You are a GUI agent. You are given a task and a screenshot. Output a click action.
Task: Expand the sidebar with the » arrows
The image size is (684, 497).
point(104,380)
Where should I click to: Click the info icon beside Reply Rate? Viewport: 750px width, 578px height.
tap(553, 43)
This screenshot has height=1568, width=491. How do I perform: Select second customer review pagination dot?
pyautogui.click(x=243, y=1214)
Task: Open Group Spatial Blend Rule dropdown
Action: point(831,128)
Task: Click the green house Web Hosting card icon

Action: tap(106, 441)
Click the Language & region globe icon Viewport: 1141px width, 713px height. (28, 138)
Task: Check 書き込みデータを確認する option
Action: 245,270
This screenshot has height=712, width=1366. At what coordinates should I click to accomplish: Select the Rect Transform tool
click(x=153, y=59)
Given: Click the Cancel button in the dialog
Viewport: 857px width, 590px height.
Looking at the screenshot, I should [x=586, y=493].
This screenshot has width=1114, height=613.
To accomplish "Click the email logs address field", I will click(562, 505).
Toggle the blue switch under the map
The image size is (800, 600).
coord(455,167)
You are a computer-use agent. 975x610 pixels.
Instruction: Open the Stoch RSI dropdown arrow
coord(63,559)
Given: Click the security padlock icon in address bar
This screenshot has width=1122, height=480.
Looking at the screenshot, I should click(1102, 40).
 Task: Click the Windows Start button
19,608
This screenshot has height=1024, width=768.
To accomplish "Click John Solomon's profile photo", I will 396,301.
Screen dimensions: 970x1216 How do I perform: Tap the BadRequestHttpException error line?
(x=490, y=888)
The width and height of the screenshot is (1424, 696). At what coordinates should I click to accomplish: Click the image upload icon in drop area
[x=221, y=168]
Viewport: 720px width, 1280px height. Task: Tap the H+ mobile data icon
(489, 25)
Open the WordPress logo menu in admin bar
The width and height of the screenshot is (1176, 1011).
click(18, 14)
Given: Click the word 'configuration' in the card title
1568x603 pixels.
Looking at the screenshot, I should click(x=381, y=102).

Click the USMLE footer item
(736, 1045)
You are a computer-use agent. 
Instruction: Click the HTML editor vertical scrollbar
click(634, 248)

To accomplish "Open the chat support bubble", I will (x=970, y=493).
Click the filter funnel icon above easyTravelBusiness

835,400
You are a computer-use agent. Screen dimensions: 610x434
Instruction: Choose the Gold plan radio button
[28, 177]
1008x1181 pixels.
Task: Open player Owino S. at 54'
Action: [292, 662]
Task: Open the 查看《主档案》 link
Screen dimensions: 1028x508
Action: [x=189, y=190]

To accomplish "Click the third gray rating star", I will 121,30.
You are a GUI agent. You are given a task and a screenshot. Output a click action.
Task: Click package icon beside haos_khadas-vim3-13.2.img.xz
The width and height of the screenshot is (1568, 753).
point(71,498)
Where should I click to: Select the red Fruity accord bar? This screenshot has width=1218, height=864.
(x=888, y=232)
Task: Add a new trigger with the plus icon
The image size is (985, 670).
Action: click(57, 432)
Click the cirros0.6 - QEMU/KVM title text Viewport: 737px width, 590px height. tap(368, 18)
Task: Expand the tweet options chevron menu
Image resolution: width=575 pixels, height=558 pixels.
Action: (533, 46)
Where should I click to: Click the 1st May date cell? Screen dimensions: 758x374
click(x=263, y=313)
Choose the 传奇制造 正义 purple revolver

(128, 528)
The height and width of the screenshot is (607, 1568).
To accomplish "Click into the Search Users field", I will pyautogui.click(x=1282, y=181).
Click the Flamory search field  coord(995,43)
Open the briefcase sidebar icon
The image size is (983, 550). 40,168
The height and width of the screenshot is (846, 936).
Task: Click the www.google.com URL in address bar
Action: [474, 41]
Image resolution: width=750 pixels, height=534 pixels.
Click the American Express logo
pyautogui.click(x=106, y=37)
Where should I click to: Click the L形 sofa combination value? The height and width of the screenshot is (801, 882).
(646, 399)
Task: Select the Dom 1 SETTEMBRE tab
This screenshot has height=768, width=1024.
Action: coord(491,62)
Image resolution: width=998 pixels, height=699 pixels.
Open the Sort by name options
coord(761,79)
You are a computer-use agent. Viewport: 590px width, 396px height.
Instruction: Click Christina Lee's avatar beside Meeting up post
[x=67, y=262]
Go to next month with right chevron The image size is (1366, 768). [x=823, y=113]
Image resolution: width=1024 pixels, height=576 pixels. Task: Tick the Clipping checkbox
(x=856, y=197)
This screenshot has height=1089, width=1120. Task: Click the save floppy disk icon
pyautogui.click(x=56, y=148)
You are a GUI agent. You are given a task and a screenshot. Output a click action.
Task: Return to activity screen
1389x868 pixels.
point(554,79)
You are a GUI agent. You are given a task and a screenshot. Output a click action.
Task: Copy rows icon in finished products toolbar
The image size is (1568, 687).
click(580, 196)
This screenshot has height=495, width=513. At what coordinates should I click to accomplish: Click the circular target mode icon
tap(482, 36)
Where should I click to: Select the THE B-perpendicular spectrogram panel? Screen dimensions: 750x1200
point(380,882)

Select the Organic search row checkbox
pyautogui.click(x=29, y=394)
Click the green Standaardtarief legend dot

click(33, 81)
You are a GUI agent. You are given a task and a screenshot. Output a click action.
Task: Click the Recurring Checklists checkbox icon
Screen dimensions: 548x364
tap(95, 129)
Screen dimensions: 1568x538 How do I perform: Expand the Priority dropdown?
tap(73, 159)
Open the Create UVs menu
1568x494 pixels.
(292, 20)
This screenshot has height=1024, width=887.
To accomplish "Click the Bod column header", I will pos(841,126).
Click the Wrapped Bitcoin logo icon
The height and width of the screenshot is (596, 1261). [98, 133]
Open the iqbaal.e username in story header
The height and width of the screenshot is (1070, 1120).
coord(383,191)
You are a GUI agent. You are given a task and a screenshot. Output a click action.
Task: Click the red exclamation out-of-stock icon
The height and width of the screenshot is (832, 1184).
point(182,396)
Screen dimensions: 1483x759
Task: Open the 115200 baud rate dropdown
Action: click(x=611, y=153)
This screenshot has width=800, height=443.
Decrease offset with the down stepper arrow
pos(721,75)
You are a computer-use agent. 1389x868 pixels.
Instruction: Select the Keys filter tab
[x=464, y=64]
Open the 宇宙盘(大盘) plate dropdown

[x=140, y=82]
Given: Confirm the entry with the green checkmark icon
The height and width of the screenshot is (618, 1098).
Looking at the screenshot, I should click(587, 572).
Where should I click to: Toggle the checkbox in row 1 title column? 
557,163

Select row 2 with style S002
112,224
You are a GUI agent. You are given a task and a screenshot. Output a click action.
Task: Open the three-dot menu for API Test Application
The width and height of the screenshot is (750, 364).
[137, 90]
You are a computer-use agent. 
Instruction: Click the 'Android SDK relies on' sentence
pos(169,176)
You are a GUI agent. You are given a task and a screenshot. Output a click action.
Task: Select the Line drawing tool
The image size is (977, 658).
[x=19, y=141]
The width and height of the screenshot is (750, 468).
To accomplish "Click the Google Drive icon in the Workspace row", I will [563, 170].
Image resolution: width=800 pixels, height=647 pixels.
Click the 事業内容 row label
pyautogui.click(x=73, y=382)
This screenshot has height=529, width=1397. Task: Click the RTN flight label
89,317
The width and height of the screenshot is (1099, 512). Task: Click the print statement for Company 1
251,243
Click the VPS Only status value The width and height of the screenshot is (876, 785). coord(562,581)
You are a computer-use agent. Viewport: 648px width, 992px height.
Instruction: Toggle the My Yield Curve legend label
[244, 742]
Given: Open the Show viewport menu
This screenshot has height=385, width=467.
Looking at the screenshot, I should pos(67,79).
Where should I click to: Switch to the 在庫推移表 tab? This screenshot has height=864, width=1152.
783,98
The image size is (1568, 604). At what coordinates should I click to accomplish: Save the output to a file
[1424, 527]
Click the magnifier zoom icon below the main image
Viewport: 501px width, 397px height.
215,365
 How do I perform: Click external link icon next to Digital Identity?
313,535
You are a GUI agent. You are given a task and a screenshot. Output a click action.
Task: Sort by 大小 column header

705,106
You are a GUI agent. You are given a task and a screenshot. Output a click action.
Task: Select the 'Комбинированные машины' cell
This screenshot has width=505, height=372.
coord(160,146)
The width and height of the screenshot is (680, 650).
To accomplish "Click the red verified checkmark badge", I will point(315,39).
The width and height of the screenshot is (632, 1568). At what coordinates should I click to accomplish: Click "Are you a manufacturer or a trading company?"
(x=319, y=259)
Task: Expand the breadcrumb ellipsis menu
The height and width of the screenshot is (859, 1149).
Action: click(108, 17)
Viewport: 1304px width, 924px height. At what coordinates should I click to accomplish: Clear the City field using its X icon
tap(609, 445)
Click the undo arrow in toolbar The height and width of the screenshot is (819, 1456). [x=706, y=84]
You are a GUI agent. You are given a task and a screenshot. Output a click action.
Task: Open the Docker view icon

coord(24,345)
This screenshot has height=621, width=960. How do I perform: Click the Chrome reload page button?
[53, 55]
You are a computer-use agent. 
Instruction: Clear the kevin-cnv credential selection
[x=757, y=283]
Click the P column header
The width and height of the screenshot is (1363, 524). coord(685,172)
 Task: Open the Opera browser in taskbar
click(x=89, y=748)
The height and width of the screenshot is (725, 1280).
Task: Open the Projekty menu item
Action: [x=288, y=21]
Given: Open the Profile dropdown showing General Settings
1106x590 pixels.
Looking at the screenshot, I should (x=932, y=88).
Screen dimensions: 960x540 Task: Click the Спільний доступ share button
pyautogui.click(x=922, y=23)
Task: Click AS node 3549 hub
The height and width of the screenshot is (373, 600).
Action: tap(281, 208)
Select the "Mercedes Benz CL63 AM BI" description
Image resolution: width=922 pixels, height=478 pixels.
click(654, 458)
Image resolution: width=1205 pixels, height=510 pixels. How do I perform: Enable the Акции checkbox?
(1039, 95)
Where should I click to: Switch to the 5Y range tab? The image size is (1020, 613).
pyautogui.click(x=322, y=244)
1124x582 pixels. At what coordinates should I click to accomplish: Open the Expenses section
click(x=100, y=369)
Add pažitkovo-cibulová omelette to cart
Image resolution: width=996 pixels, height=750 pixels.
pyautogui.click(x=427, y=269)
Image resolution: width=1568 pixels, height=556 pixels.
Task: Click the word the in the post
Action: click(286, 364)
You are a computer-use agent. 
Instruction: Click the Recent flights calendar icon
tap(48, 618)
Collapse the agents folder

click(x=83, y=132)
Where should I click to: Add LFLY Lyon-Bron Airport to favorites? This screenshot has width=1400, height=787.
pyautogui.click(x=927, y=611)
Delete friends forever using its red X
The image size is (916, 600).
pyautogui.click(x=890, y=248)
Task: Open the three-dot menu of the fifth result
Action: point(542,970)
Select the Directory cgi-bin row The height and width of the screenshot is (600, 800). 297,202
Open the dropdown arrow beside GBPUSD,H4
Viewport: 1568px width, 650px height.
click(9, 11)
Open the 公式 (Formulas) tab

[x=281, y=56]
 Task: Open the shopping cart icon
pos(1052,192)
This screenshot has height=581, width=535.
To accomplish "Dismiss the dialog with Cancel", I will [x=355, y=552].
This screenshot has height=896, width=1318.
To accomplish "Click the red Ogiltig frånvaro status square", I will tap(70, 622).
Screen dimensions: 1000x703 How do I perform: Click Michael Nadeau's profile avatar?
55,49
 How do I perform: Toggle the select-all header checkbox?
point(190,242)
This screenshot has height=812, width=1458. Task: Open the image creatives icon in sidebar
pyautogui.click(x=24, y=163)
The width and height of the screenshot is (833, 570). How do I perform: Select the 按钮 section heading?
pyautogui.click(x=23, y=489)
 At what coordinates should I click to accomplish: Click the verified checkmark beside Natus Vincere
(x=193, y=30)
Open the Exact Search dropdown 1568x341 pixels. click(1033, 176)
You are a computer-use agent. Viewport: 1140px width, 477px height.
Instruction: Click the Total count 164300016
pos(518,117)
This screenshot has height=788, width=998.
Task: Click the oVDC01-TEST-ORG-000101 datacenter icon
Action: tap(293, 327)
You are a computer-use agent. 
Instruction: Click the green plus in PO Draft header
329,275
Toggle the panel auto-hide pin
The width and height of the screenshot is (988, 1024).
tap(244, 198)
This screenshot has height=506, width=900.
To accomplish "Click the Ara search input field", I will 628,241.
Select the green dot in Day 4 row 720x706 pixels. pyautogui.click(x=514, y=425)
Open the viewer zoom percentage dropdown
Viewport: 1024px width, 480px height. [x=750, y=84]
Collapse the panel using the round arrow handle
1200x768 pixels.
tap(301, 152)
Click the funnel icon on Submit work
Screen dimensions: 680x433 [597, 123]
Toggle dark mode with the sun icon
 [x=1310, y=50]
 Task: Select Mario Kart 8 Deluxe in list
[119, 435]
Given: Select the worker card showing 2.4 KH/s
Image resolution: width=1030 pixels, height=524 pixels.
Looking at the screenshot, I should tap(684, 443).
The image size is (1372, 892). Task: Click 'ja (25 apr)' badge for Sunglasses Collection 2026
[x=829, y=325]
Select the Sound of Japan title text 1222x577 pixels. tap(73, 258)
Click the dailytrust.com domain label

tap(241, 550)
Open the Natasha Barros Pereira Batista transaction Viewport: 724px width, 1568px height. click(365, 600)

[WHAT THE EXERCISE ASKS]:
In the entries above, identify each line that includes the string "toolbar", then copy it.

[ANSWER FOR THIS EXERCISE]:
Task: Copy rows icon in finished products toolbar
Click the undo arrow in toolbar The height and width of the screenshot is (819, 1456). [x=706, y=84]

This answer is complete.